O Habil é espectacular. O seu inglês é muito limitado. Aliás, até há seis meses atrás era inexistente. Foi por essa altura que decidiu inscrever-se numa escola de inglês. O professor falou-lhe do Couchsurfing. Gostou da ideia, inscreveu-se, e até agora deu abrigo a uns vinte viajantes. E um após outro ajudaram-no a melhorar o seu inglês. É um homem cheio de energia, genuíno, bondoso, com quem não me é difícil sentir empatia desde o primeiro momento.
Leva-nos logo ao lado sagrado, provavelmente o elemento mais conhecido de Urfa. As suas águas límpidas estão repletas de carpas e, segundo a lenda, a sua formação tem origem miraculosa: tendo Ibrahim sido capturado e condenado à morte na fogueira, não puderam os seus captores concretizar a execução: o fogo que tinham preparado transformou-se em água, e os pedaços de madeira já em brasa fizeram-se peixes.
É Domingo e o ambiente é maravilhoso. Há milhares de pessoas por ali, maioritariamente curdos e árabes de outras localidades que aqui se deslocam no dia de descanso. Há também alguns refugiados sírios descansando nos relvados.
O lago é bonito e com a mesquita ali ao lado forma um quadro bucólico a que o meu imaginário liga mais com a Pérsia ou mesmo com a India. Algumas bancas vendem pratinhos com comida para oferecer aos peixes sagrados. Pode-se então pedir um desejo. Clássico.

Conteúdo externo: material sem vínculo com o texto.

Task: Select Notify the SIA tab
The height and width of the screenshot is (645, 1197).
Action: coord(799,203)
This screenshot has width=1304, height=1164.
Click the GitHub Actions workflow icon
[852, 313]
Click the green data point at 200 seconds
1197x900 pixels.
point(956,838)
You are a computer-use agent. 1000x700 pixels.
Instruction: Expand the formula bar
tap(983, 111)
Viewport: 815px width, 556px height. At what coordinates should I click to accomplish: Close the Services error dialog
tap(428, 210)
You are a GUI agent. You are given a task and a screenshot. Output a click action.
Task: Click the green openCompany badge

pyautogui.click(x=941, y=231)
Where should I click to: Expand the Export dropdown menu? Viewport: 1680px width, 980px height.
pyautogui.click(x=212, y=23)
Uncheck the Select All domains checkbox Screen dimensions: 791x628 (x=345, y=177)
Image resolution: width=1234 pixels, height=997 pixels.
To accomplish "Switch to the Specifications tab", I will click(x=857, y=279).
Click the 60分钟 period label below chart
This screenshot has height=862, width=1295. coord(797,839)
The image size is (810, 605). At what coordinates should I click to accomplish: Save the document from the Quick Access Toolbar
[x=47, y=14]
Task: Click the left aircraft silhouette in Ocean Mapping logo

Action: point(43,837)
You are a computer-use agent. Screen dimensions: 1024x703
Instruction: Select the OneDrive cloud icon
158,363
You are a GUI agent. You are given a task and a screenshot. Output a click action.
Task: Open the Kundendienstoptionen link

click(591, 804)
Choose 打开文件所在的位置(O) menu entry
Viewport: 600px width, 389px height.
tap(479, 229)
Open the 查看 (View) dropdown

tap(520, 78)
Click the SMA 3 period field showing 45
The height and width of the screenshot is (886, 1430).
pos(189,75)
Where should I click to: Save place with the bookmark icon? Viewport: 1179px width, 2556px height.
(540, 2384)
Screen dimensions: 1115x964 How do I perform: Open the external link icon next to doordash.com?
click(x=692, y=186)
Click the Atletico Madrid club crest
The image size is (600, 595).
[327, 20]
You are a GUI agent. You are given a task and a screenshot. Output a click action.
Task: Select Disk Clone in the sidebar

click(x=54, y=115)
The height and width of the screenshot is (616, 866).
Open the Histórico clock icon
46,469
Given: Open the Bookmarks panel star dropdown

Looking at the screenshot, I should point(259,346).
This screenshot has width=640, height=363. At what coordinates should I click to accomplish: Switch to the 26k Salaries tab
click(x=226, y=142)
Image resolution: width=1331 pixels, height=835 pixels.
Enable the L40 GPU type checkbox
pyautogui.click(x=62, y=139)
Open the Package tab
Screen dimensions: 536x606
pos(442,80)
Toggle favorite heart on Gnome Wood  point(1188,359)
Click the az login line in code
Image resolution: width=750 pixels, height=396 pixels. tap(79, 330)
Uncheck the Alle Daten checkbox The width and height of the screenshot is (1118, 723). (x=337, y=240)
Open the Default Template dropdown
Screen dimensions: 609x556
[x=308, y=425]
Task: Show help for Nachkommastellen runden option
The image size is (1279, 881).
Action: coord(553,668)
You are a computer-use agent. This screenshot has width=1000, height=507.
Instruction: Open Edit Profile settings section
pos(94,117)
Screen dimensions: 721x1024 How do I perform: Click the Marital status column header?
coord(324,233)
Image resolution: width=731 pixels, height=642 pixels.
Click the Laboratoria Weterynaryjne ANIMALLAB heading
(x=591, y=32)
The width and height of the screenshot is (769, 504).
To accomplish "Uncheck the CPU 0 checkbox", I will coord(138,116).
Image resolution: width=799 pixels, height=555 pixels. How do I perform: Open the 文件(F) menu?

Em redor do recinto existe um parque, restaurantes descontraídos, uma fonte em repuxo que oferece fotografias maravilhosas.
A entrada em Urfa tinha assustado. Tantos edifícios, bairros residenciais, um mar de torres de habitação. Afinal de contas são quase um milhão de habitantes. Mas agora, naquele recinto maravilhoso abençoava o instinto que me levou a escolher Urfa como segundo ponto a visitar aqui no Curdistão turco e a reservar-lhe três dias.
Metemo-nos no carro e andámos umas centenas de metros. O Habil trouxe-nos ao museu, moderníssimo, aberto há um par de meses. O bilhete custou apenas 5 TL. 1,40 Eur. Mas valia muito, muito mais. A colecção é excelente. Afinal de contas estamos às portas da Mesopotâmia. Foi bem agradável. Uma visita inesperada (por minha decisão nunca teria visitado o museu) em boa companhia.
De novo no carro vamos à escola de inglês do Habil. Conversamos um pouco com o professor, levamo-lo a casa e acabamos no nosso lar para os próximos dois dias. Um apartamento agradável num bairro residencial a cerca de 4 km do centro. O nosso amigo vai correr um pouco. Tempo de escrever o diário. O dia seguinte promete ser longo. Parece haver tanto para ver em Urfa! E com o conselho sábio do Habil as coisas parecem prometedoras.
Regressa. Vamos comprar pão, acabado de sair do forno, e mais alguns ingredientes necessários para o serão. Logo está na cozinha a preparar uma refeição para nós, que apresenta num tabuleiro: uma série de pequenos pratos, petiscos, no estilo em que os espanhóis chamam “tapas” e aqui se denomina de “mezes”. Um jantar delicioso, de enfartar, terminado com chá, rakia e mais comida. Uma excelente forma de encerrar um dia em grande.